Iris mengenalnya, ia pernah melihat itu saat berada di London.
"Semuanya tutup telinga dan segera berlari dari sini!" Chelsea mengambil perintah, ia melancarkan sihirnya membentuk sebuah kubah yang memaksa rombongan lain untuk terus maju meninggalkan Chelsea di persimpangan.
"Putri Apollo, mampukah kau melawan ilusiku?" laki-laki pembawa seruling itu menyeringai.
"Lawanlah aku dan jangan banyak bacot." Petikan lira Chelsea dan lelaki itu dimulai bebarengan, dan cahaya-cahaya segera membiaskan diri mereka membentuk selubung ilusi.

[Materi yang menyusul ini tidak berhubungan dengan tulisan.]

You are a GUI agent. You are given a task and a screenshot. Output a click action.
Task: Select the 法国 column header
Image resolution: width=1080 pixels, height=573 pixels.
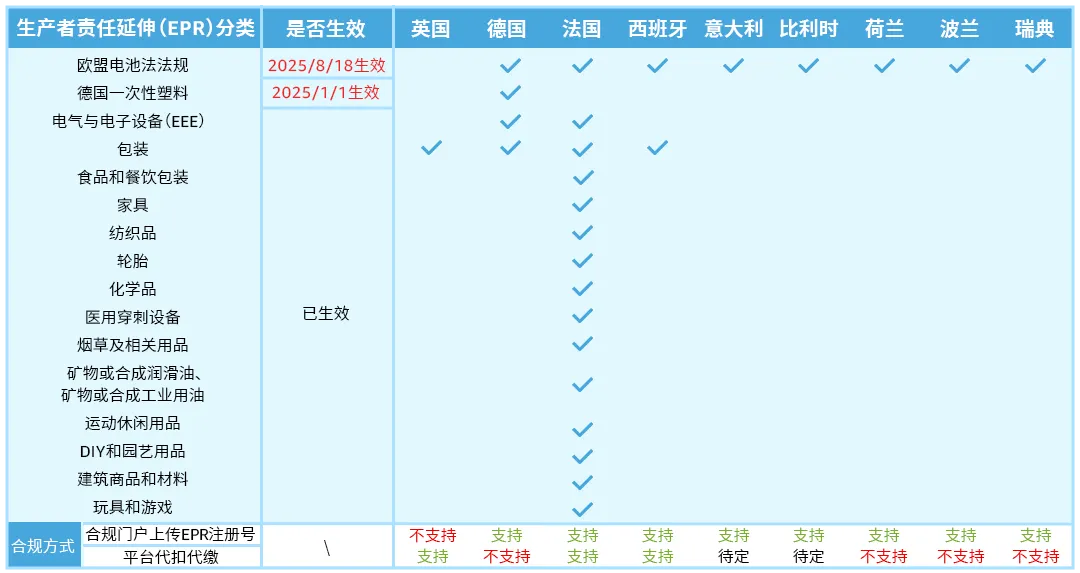coord(582,29)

Berlari tiga puluh meter berikutnya, sebuah tombak melayang lurus di depan Leo. Lagi-lagi, pasukan kembali terpecah selagi Leo membereskan seorang lelaki cepak yang menyerangnya. Dua puluh meter berikutnya, Berenike undur diri untuk melawan pasukan Centaurus yang lebih banyak dengan membawa sebuah kitab tebal yang baru kali ini dilihat Iris.
Rombongan utama bergerak semakin dekat menuju bagian tengah labirin. Dan di sana, seorang pria dengan pandangan kosong, dengan dua buah tanduk banteng di kepala dan setengah tubuh kuda di bagian belakangnya berdiri menatap pintu besar.